◆ Supplied material:

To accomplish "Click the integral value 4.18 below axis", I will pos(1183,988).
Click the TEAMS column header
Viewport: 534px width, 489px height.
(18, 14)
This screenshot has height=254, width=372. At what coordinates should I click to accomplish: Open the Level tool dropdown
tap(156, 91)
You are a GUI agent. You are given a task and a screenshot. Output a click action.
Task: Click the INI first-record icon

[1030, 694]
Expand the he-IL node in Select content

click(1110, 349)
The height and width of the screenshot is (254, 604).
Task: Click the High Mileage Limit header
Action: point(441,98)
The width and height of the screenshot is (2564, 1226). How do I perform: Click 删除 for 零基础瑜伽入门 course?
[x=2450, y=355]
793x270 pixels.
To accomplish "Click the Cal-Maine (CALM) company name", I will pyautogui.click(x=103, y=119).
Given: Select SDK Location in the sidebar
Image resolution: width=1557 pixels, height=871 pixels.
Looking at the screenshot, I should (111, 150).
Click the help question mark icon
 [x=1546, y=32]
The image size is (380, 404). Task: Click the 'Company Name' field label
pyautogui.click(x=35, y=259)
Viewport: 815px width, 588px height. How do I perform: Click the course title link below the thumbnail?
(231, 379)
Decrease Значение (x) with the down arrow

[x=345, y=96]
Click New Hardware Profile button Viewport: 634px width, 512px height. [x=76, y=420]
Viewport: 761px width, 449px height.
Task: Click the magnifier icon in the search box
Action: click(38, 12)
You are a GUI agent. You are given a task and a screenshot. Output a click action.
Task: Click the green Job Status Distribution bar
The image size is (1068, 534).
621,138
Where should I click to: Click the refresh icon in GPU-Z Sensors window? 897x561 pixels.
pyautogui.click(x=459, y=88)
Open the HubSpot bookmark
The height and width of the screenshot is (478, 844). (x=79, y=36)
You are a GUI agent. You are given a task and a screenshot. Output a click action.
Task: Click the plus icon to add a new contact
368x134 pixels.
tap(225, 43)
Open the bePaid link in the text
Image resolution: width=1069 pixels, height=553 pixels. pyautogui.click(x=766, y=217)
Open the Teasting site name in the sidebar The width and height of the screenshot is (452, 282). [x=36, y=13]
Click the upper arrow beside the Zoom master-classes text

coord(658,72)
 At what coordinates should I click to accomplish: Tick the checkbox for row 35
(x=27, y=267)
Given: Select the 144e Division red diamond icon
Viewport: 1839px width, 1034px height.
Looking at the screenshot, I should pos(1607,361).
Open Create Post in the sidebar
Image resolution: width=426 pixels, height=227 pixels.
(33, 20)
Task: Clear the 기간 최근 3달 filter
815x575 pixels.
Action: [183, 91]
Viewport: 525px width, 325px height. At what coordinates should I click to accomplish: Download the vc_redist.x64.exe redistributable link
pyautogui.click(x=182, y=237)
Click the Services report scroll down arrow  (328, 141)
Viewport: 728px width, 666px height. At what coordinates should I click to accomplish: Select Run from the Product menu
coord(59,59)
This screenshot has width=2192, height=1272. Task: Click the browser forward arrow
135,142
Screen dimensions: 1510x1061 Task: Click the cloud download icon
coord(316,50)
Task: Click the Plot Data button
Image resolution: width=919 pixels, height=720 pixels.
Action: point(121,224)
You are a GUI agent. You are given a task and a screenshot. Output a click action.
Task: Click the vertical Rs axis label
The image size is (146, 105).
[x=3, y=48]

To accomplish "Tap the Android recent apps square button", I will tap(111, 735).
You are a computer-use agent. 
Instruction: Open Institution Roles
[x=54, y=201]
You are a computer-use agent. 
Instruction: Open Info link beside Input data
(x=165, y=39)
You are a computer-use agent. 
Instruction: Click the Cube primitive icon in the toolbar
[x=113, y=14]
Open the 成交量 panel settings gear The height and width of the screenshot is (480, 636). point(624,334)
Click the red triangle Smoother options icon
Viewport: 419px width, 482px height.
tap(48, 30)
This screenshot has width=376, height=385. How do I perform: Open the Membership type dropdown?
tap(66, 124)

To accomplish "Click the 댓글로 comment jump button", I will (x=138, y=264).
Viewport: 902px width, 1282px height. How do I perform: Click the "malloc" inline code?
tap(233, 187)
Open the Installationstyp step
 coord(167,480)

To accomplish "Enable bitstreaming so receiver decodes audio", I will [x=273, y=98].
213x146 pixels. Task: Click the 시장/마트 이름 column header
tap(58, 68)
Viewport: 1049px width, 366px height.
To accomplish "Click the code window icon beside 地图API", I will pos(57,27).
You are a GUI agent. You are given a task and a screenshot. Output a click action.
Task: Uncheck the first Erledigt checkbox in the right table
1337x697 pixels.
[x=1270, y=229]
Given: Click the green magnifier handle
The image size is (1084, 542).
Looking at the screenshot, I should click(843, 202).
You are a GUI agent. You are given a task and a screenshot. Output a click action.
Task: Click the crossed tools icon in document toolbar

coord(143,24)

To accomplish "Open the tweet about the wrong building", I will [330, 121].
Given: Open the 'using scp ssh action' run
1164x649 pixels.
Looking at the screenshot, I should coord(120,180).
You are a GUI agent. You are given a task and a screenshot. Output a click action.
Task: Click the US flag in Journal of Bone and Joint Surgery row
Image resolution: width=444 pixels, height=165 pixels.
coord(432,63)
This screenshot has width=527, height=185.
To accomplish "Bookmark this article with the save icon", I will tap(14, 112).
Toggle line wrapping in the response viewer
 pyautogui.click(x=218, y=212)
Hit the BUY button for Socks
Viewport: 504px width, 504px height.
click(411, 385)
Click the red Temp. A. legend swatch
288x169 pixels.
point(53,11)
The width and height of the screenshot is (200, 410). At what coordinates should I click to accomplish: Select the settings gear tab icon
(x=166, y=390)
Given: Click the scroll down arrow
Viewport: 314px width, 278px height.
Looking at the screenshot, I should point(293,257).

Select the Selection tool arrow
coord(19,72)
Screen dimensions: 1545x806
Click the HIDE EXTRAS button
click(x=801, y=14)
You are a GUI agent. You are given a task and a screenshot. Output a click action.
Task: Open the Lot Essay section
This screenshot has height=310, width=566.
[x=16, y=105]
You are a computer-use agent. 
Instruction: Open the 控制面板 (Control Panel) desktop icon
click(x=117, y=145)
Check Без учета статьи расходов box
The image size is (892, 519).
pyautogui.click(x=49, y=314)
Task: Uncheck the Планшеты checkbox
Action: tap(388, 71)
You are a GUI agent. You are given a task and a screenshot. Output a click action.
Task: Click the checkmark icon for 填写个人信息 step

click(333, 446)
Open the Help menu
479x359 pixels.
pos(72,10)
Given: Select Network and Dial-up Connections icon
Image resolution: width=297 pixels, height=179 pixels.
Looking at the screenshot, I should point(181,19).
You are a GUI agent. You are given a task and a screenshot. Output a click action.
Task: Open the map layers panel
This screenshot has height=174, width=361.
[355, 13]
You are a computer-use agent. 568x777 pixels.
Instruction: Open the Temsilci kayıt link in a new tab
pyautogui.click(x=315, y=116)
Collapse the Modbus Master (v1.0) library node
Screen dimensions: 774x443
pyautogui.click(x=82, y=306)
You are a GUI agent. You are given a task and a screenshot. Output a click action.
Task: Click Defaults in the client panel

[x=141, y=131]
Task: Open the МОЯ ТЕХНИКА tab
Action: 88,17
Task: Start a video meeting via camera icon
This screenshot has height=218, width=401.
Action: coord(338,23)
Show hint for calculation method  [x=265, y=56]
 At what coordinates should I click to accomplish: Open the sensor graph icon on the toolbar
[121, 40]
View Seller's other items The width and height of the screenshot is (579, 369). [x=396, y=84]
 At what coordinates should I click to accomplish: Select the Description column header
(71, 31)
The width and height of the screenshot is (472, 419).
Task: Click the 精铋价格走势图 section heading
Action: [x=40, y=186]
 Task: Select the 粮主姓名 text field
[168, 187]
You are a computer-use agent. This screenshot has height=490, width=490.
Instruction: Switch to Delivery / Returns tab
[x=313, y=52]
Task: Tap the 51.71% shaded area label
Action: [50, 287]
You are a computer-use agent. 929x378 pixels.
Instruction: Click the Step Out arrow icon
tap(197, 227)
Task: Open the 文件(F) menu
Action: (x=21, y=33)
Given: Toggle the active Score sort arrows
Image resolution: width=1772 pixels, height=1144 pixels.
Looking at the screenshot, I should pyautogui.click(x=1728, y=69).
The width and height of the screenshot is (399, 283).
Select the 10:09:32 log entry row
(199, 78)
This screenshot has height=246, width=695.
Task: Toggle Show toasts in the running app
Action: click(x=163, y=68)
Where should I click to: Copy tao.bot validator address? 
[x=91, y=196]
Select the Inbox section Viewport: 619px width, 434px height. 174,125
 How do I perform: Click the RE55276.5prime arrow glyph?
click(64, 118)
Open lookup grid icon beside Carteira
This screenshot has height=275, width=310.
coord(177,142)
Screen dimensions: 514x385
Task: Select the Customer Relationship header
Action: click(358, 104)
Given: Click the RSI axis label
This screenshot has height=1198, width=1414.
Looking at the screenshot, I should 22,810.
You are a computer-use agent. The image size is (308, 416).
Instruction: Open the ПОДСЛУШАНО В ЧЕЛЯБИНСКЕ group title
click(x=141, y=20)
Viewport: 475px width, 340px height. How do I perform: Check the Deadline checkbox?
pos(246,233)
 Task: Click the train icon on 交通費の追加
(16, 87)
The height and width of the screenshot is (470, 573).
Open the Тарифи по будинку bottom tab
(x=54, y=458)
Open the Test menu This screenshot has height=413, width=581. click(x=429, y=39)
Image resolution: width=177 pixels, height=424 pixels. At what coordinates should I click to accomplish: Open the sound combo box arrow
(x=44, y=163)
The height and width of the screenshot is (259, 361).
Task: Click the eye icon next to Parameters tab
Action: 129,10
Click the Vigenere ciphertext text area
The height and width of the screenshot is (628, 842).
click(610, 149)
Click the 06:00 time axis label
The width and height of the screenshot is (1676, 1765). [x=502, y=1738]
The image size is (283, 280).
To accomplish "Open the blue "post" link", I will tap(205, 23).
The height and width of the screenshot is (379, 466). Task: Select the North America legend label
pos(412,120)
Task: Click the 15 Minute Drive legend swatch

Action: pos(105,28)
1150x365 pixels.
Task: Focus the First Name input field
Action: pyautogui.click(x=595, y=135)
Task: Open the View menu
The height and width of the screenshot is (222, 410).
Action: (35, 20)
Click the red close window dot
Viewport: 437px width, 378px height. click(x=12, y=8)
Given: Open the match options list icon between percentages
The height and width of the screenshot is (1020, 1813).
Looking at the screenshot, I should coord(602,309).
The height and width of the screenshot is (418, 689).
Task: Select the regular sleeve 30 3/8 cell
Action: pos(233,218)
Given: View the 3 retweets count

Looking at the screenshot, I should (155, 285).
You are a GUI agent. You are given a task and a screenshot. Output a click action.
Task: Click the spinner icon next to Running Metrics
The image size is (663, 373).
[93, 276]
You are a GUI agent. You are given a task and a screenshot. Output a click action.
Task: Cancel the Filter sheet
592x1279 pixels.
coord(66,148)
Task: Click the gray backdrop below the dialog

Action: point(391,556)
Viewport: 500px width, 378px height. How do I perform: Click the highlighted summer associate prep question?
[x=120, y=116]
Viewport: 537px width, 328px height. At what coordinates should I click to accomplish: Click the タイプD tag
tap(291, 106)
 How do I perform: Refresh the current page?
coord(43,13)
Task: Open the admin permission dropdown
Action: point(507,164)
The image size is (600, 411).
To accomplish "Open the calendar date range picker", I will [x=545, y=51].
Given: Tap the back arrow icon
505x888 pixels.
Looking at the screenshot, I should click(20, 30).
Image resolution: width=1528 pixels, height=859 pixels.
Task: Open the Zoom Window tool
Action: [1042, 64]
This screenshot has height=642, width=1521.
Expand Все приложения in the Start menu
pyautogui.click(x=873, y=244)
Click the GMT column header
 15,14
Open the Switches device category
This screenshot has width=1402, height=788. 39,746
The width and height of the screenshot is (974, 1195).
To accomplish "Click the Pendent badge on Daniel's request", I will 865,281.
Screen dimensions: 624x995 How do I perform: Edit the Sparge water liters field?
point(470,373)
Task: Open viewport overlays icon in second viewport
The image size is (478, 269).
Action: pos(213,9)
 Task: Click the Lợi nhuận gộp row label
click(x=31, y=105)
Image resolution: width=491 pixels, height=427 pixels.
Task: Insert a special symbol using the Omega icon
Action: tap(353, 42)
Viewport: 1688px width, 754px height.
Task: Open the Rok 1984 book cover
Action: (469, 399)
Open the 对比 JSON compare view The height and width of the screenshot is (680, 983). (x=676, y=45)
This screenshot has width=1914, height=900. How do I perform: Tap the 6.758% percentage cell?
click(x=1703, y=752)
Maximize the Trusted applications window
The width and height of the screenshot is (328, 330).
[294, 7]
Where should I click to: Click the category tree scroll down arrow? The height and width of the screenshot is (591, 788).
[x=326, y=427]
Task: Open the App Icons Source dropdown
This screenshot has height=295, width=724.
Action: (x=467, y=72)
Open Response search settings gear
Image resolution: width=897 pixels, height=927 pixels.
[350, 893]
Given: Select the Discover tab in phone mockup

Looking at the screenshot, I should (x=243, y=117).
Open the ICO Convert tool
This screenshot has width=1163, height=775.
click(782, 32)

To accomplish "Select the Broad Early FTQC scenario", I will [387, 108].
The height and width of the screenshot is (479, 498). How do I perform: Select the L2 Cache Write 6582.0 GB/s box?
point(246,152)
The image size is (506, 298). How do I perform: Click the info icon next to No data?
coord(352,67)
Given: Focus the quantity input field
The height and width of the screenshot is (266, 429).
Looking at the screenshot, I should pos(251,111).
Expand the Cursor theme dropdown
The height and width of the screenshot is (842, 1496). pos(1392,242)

◆ Description of the task: Copy the data above word for word, beginning at the line that contains "Select the Selection tool arrow" and stopping after the line that contains "pyautogui.click(x=315, y=116)".

◆ Written answer:
Select the Selection tool arrow
coord(19,72)
Screen dimensions: 1545x806
Click the HIDE EXTRAS button
click(x=801, y=14)
You are a GUI agent. You are given a task and a screenshot. Output a click action.
Task: Open the Lot Essay section
This screenshot has height=310, width=566.
[x=16, y=105]
You are a computer-use agent. 
Instruction: Open the 控制面板 (Control Panel) desktop icon
click(x=117, y=145)
Check Без учета статьи расходов box
The image size is (892, 519).
pyautogui.click(x=49, y=314)
Task: Uncheck the Планшеты checkbox
Action: tap(388, 71)
You are a GUI agent. You are given a task and a screenshot. Output a click action.
Task: Click the checkmark icon for 填写个人信息 step

click(333, 446)
Open the Help menu
479x359 pixels.
pos(72,10)
Given: Select Network and Dial-up Connections icon
Image resolution: width=297 pixels, height=179 pixels.
Looking at the screenshot, I should point(181,19).
You are a GUI agent. You are given a task and a screenshot. Output a click action.
Task: Open the map layers panel
This screenshot has height=174, width=361.
[355, 13]
You are a computer-use agent. 568x777 pixels.
Instruction: Open the Temsilci kayıt link in a new tab
pyautogui.click(x=315, y=116)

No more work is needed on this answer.